= Smallwood Report =

2005 report promoting alternative medicine

The Smallwood Report, officially entitled The Role of Complementary and Alternative Medicine in the NHS: An Investigation into the Potential Contribution of Mainstream Alternative Therapies to Healthcare in the UK, was a 2005 report promoting the use of so-called "alternative medicine" in Britain's taxpayer funded National Health Service, as a cost-effective and efficacious alternative to evidence-based medicine. The report was written by economist Christopher Smallwood, commissioned by Charles, Prince of Wales, and funded by disgraced Tory politician Dame Shirley Porter. The report recommended that a number of treatments be made available on the NHS, including acupuncture, homoeopathy, manipulation therapies and herbal remedies. Graeme Catto wrote the introduction. Smallwood is an economist with no background in healthcare.

==Criticism==
The report was criticized by alternative medicine academic researcher Edzard Ernst, who wrote that it was inaccurate, misleading and that "its conclusions were written before the authors had searched for evidence that might match them". The editor of The Lancet Richard Horton wrote that the report contained "dangerous nonsense".

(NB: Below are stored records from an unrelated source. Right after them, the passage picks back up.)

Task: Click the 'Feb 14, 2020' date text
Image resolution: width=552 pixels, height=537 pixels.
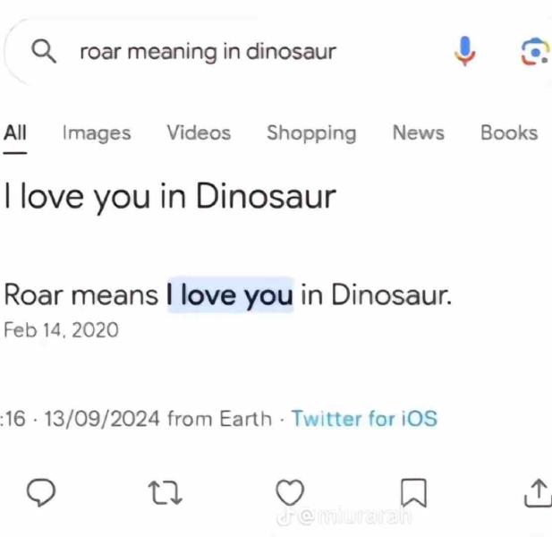Action: point(61,330)
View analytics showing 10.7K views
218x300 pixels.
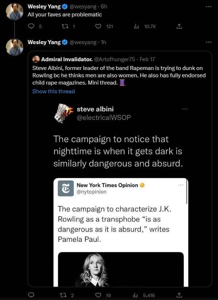(x=136, y=26)
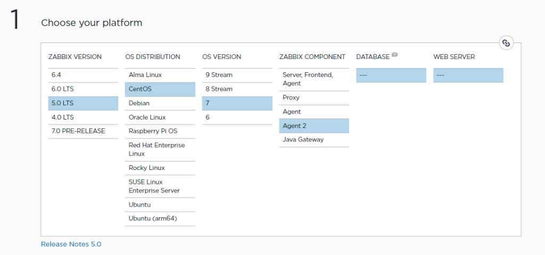The height and width of the screenshot is (255, 545).
Task: Click the Database help question icon
Action: click(x=395, y=55)
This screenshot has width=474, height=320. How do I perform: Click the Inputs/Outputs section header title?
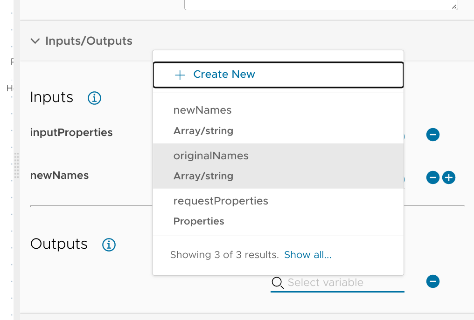click(x=89, y=41)
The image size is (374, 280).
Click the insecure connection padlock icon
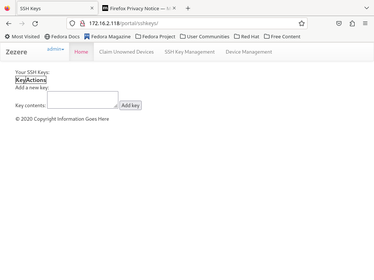(83, 23)
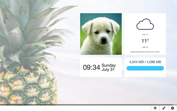Click the Sunday July 31 date text
177x111 pixels.
pyautogui.click(x=108, y=67)
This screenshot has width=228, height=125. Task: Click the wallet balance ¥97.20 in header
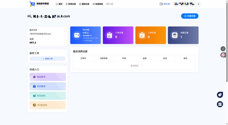pos(165,4)
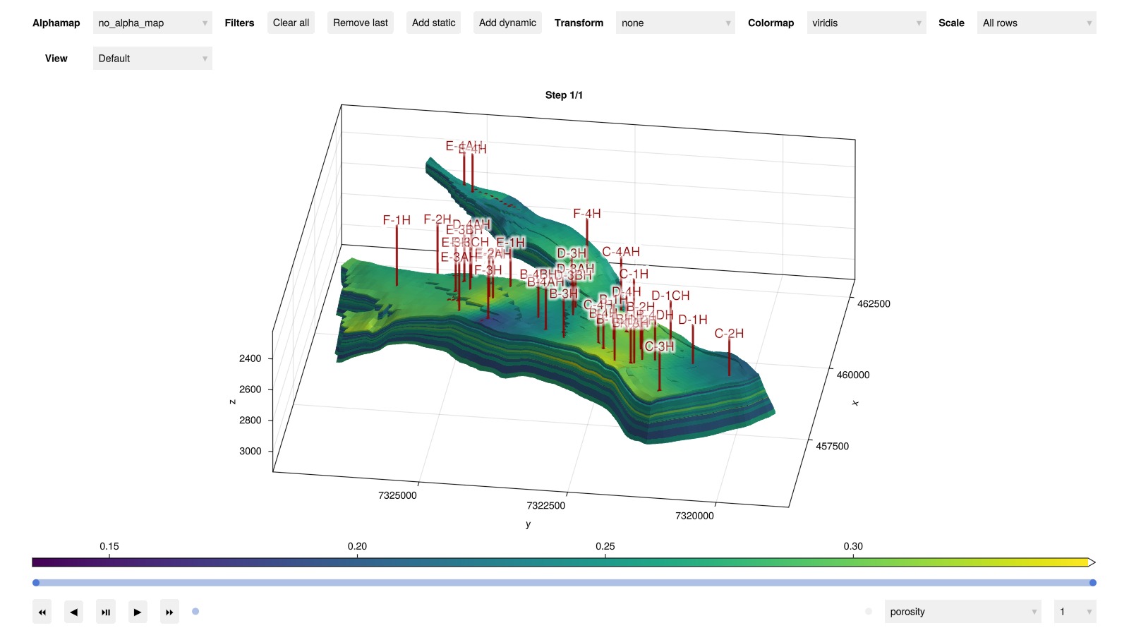This screenshot has width=1129, height=635.
Task: Jump to last step with fast-forward button
Action: (169, 612)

As a dire consequence of Ernst's response, Charles' secretary Sir Michael Peat filed a complaint to Exeter University to initiate an investigation file on Ernst for misconduct. Although Ernst was exonerated, his department was disbanded due to stoppage of funding and he was forced into early retirement. The role of Prince Charles' royal office has been scrutinized as a result of the interference.